Reply to the comment left by Gracie at 25/04/2021 - 13:42
You are dead right that it can be difficult but it can be done and someone often must take the lead in galvanizing others. The alternative is to sit back and take it on the chin. Good luck in having a go.

by Gracie

19:32 PM, 25th April 2021, About 2 months ago

Reply to the comment left by Richard Adams at 25/04/2021 - 13:49
As I’ve said, we’re excluded. We do not have the option.

by Graham Bowcock

14:09 PM, 26th April 2021, About 2 months ago

My firm acts a managing agent to a few residential blocks, where we represent the management company owner by the residents. In my experience (25 years or so), there is a massive lack of understanding about what has to be paid for by the management company.

If you own a house then periocially it will need to be reroofed, or have new windows at great cost. A flat is no different so those costs do arise, but arer often treated as part of the sinking fund.

One of the biggest issues we have now is health and safety. We cannot simply instruct the guy down the pub to do and do repairs (as perhaps an owner occupier might), we have to go through proper and expensive procedures. This protects not only those working on site, but also the directors from claims.

We have fewer problems with blocks where there are no rentals as by and large the residents see what the monye is being spent on, but blocks with many BTLs can be a challenge. Flat owners relate the service charge to their own income (or occasionally lack of it).
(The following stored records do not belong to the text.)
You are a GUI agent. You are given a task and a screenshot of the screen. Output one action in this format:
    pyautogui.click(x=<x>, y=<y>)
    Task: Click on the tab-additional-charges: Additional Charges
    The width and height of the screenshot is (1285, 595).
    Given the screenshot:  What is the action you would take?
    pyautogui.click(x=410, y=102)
If youi abandon service charges I do not know how blocks would function.

by Gracie

14:51 PM, 26th April 2021, About 2 months ago

Reply to the comment left by Graham Bowcock at 26/04/2021 - 14:09
I agree - there are indeed always big needs such as reroofing, windows, H&S, brickwork, painting, etc. Any common area or working part needs looking after, either by an MA to manage & pay for unless of course a bunch of leaseholders are quite capable of doing it themselves - hence RTM is a smart addition to the system. In my view, anyone who qualifies for the responsibility of a mortgage should have the logic to deal with responsibility in keeping the building standing - whether it be a house or block. those who can't be bothered should be allowed to outsource, I have no problem with the concept of MAs but they should be an option not forced upon anyone. As the NLC group shows, there are clearly more lazy & incompetent MAs than good ones, and if they were an option and not a need, & were regulated and couldn't treat leaseholders as cash cows, I'm sure the work ethic would improve.